Sunshield protection
To make observations in the infrared spectrum, Webb must be kept under 50 K (−223.2 °C; −369.7 °F); otherwise, infrared radiation from the telescope itself would overwhelm its instruments. Its large sunshield blocks light and heat from the Sun, Earth, and Moon, and its position near the Sun–Earth L2 keeps all three bodies on the same side of the spacecraft at all times. Its halo orbit around the L2 point avoids the shadow of the Earth and Moon, maintaining a constant environment for the sunshield and solar arrays.
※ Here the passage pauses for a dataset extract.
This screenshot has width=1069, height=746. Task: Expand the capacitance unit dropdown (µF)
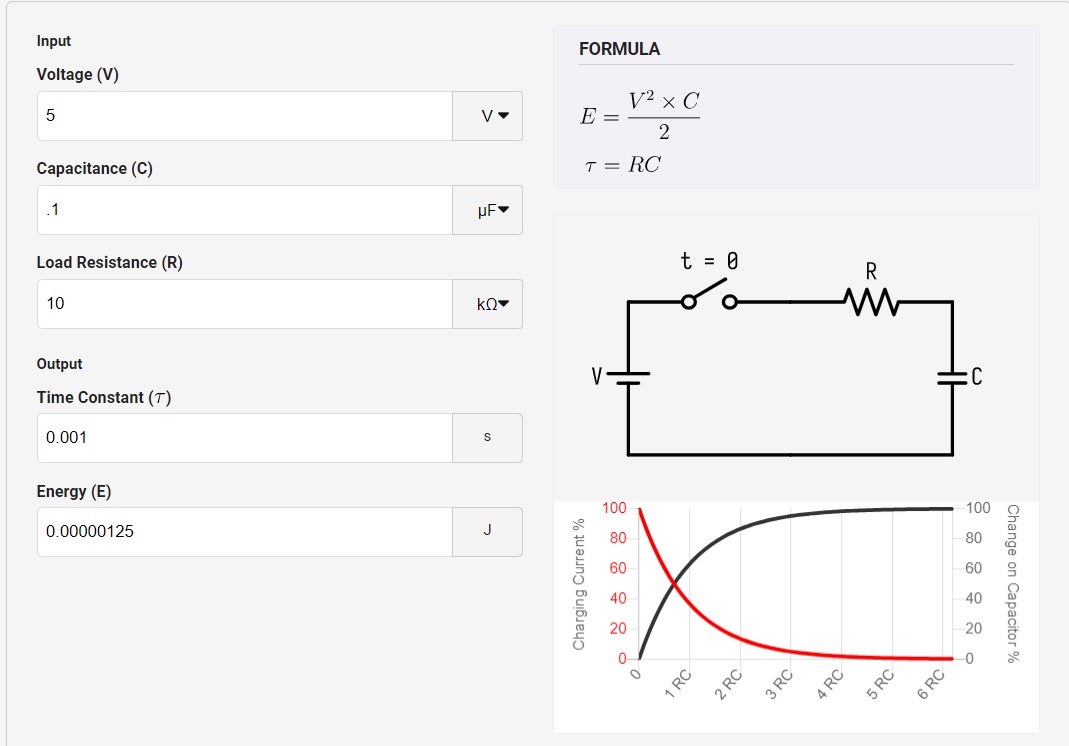point(487,210)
The resulting stable temperature for the structures on the dark side is critical to maintaining precise alignment of the primary mirror segments.
The sunshield consists of five layers, each approximately as thin as a human hair. Each layer is made of Kapton E film, coated with aluminum on both sides. The two outermost layers have an additional coating of doped silicon on the Sun-facing sides, to better reflect the Sun's heat into space. The sunshield has an effective sun protection factor, or SPF, of 1,000,000, compared to suntan lotion with a range of 8 to 50. Accidental tears of the delicate film structure during deployment testing in 2018 led to further delays to the telescope deployment.
The sunshield was designed to be folded twelve times so that it would fit within the Ariane 5 rocket's payload fairing, which is 4.57 m (15.0 ft) in diameter, and 16.19 m (53.1 ft) long. The shield's fully deployed dimensions were planned as 14.162 m × 21.197 m (46.46 ft × 69.54 ft).
Keeping within the shadow of the sunshield limits the field of regard of Webb at any given time. The telescope can see 40 percent of the sky from any one position, but can see all of the sky over a period of six months.